**Task objective:** Retype each of the following records word for word, leaving out the pictures.

**Available data:**
★ ★ ★ ★ ★ ★ ★
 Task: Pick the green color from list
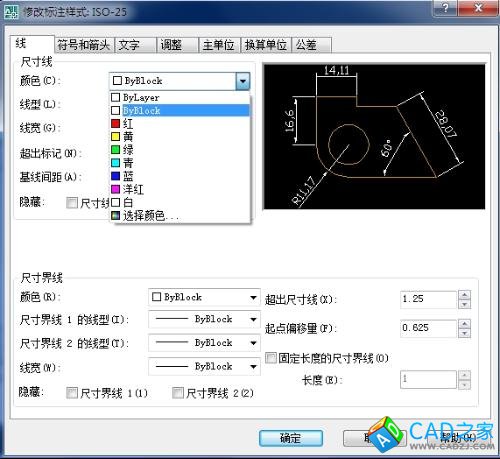(180, 150)
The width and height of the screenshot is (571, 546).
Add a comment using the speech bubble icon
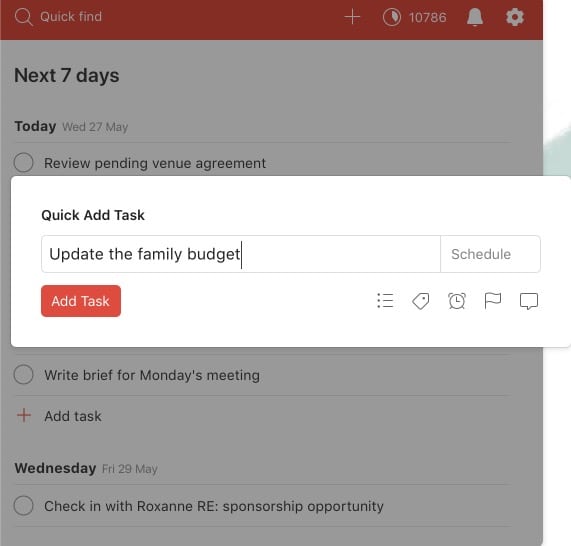click(528, 301)
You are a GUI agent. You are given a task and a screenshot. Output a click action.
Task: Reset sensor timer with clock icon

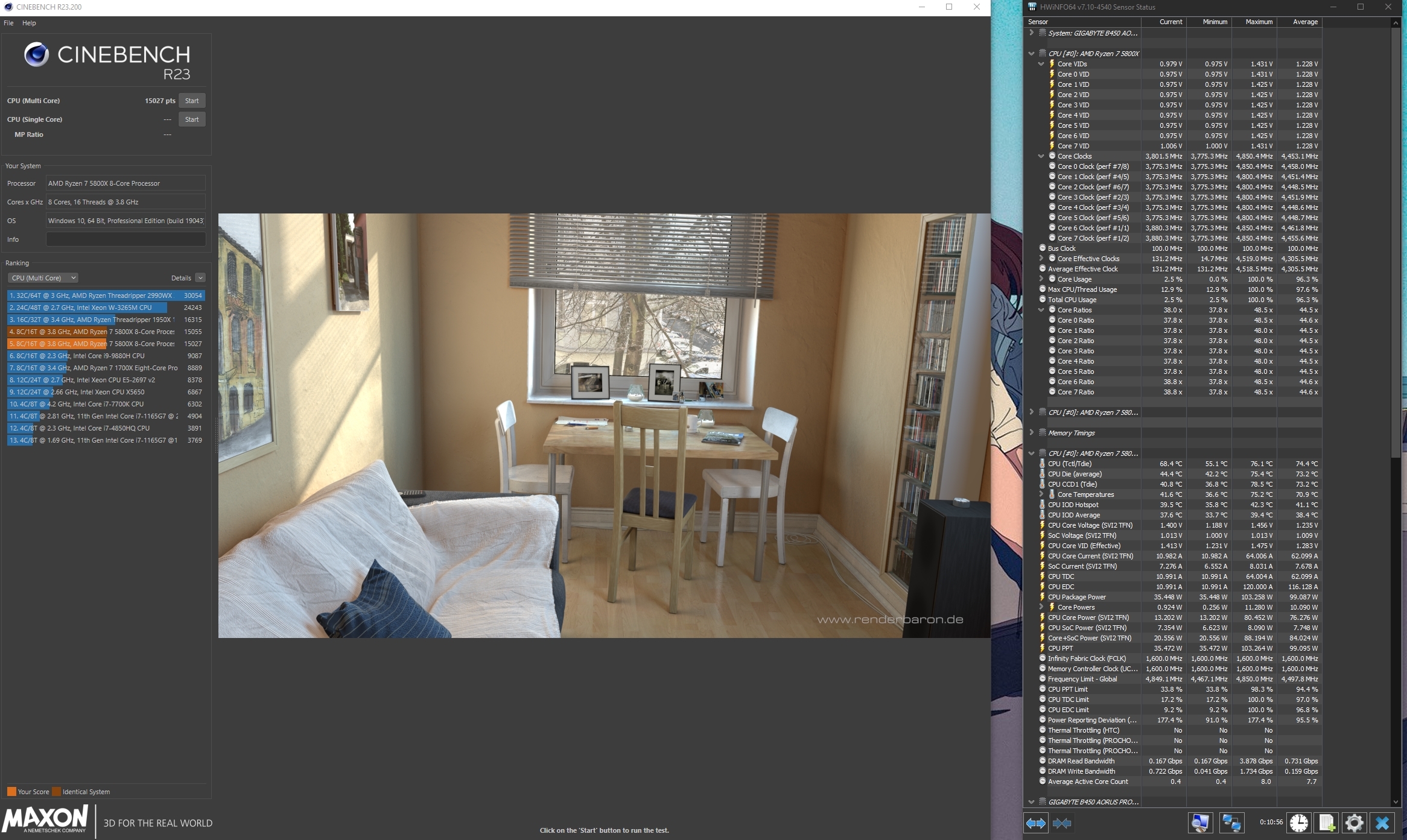pos(1298,823)
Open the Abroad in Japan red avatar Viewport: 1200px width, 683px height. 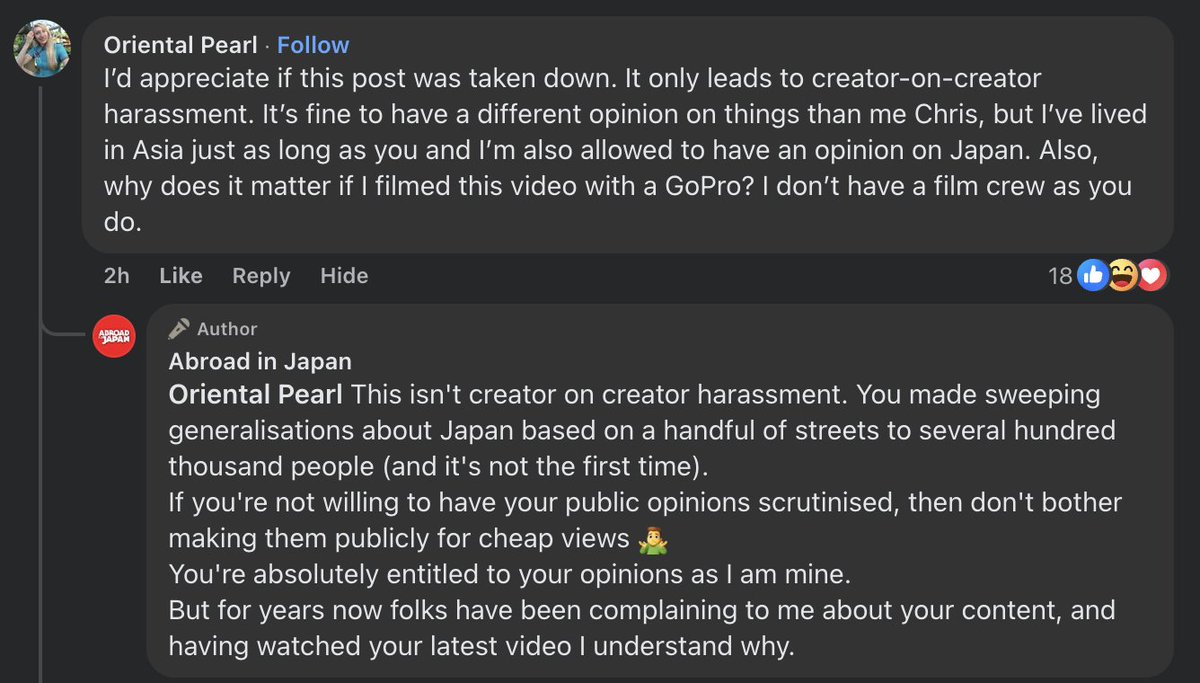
★ ★ ★ ★ ★ ★ ★
**Full response:**
 Task: Pick the green color from list
(180, 150)
The width and height of the screenshot is (571, 546).
Add a comment using the speech bubble icon
click(528, 301)
You are a GUI agent. You are given a task and a screenshot. Output a click action.
Task: Reset sensor timer with clock icon

pos(1298,823)
Open the Abroad in Japan red avatar Viewport: 1200px width, 683px height. 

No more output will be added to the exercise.